TO DO =
In the entries below, begin at the line with "The height and width of the screenshot is (1121, 1298)." and stop after the line with "This screenshot has width=1217, height=686."; output those lines exactly and omit the pictures.

DATA TO EXAMINE =
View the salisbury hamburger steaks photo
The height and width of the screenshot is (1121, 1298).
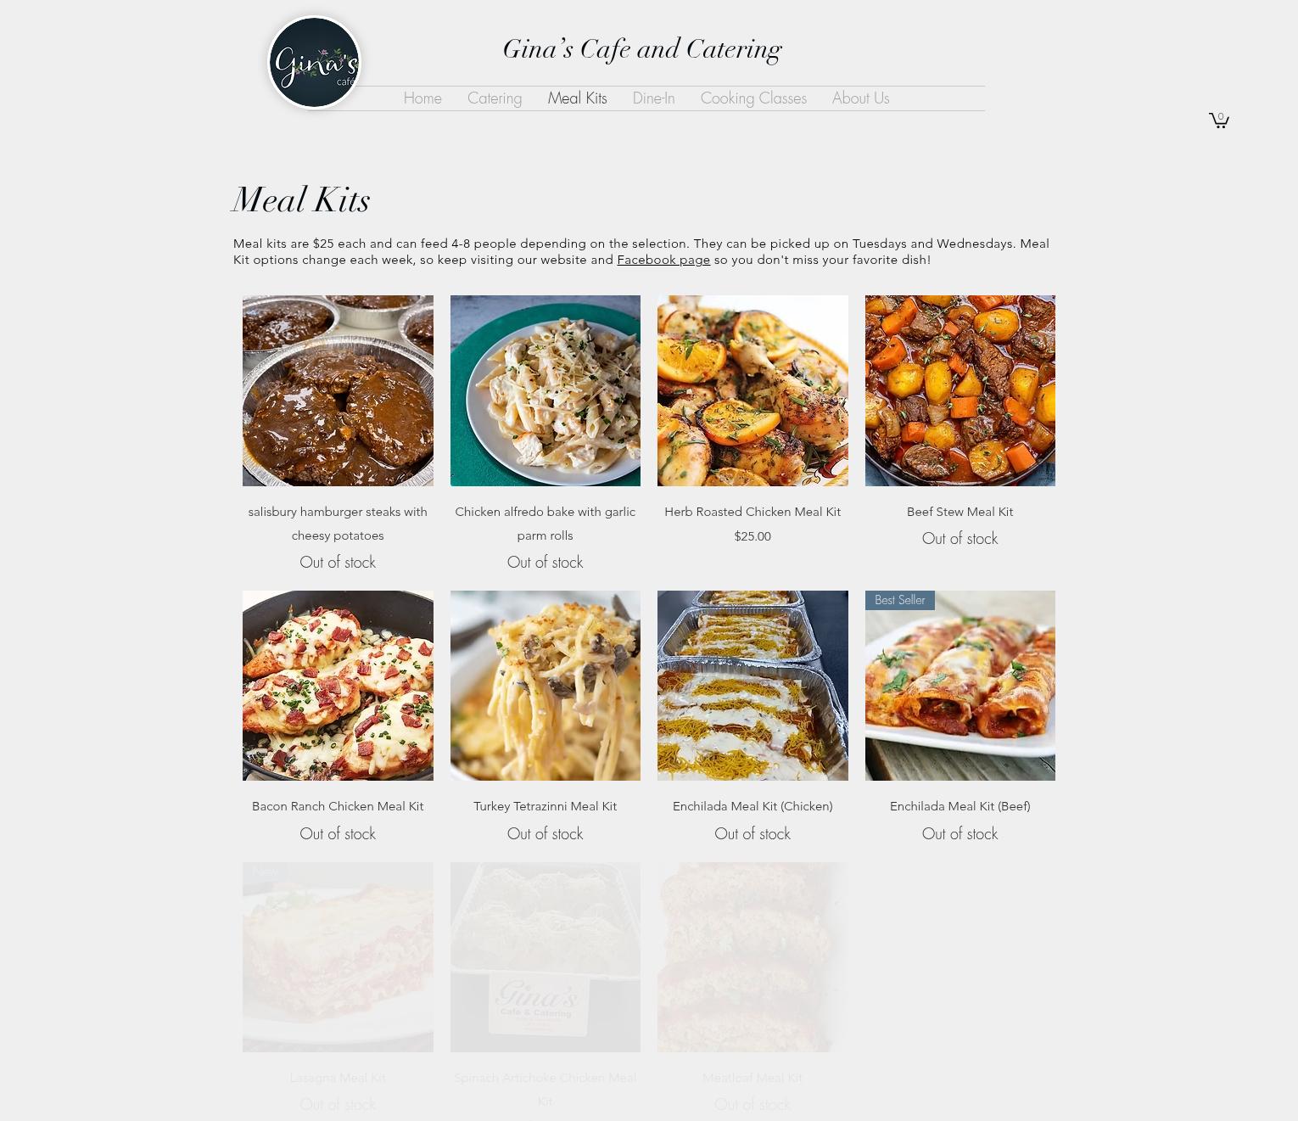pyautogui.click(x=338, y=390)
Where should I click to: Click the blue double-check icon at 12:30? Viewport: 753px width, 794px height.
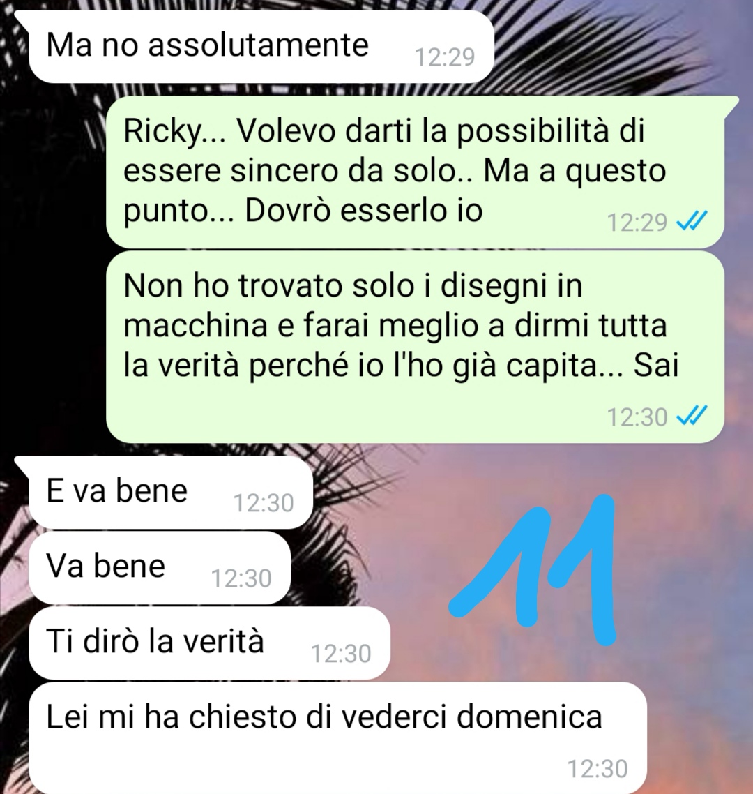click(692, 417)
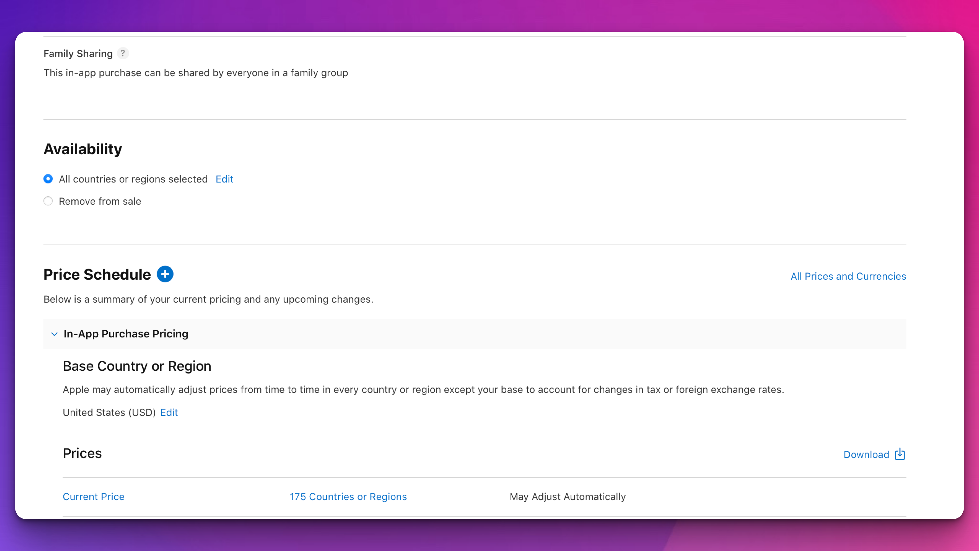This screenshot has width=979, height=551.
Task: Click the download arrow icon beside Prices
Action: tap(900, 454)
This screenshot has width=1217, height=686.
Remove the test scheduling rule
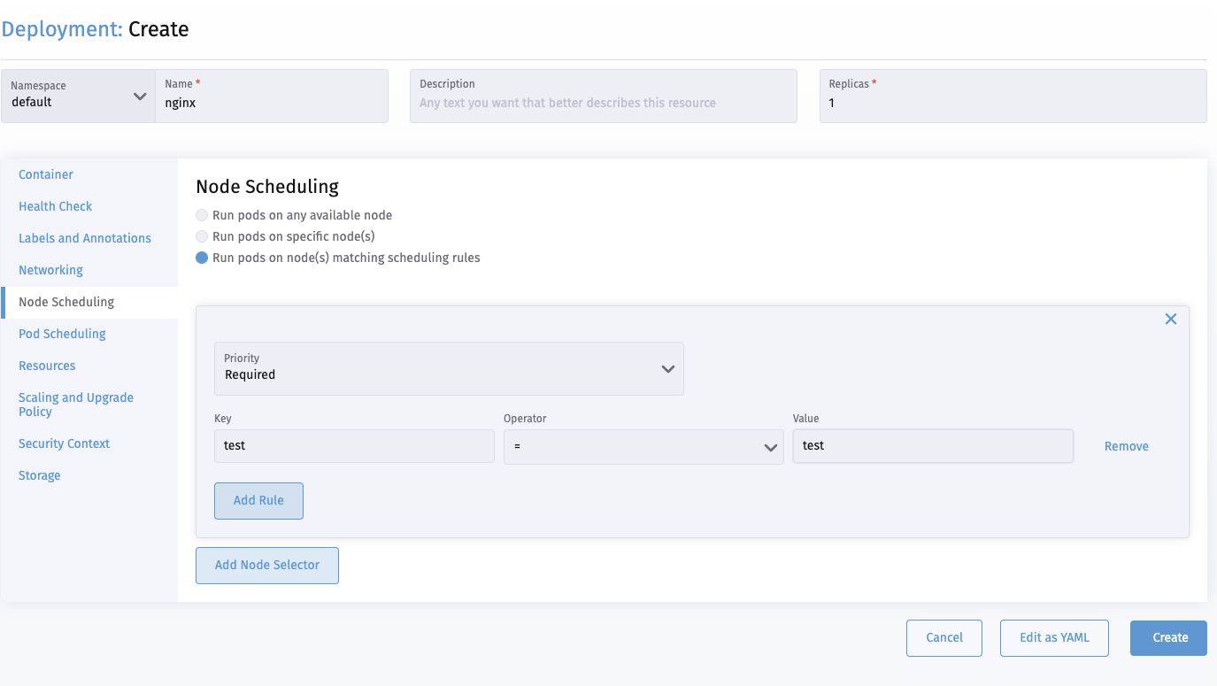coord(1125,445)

...

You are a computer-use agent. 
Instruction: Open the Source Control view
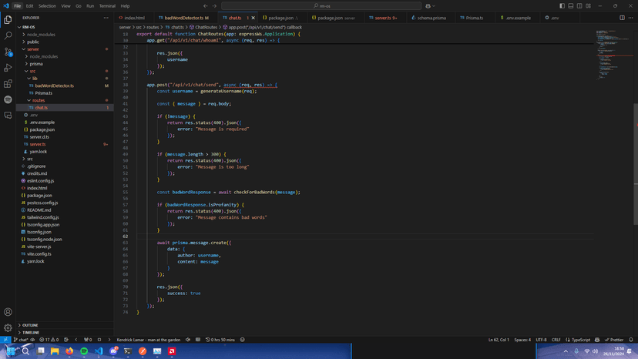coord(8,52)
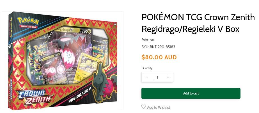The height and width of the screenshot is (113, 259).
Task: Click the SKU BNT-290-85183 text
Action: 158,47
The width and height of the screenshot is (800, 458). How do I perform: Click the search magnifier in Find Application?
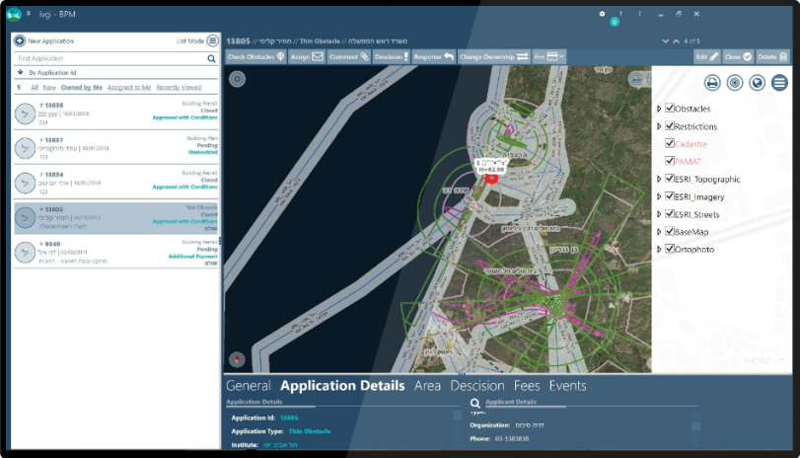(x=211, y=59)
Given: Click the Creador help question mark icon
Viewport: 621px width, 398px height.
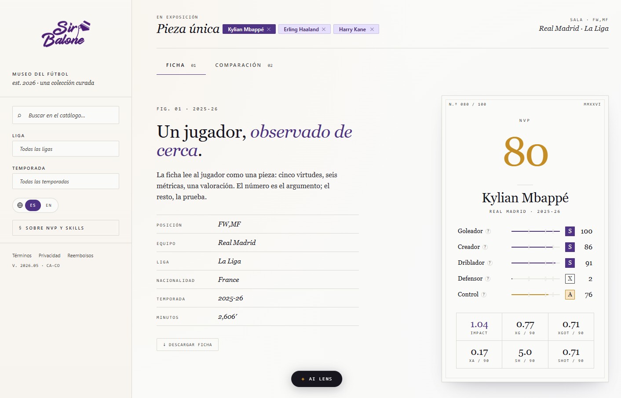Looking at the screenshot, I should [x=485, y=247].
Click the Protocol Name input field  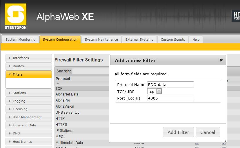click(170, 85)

TASK OUTPUT =
The height and width of the screenshot is (1121, 1298).
pyautogui.click(x=338, y=390)
Where should I click to: Click the blue double-check icon at 12:30? Viewport: 753px width, 794px height.
click(692, 417)
This screenshot has width=979, height=551.
Task: Click the download arrow icon beside Prices
Action: tap(900, 454)
This screenshot has width=1217, height=686.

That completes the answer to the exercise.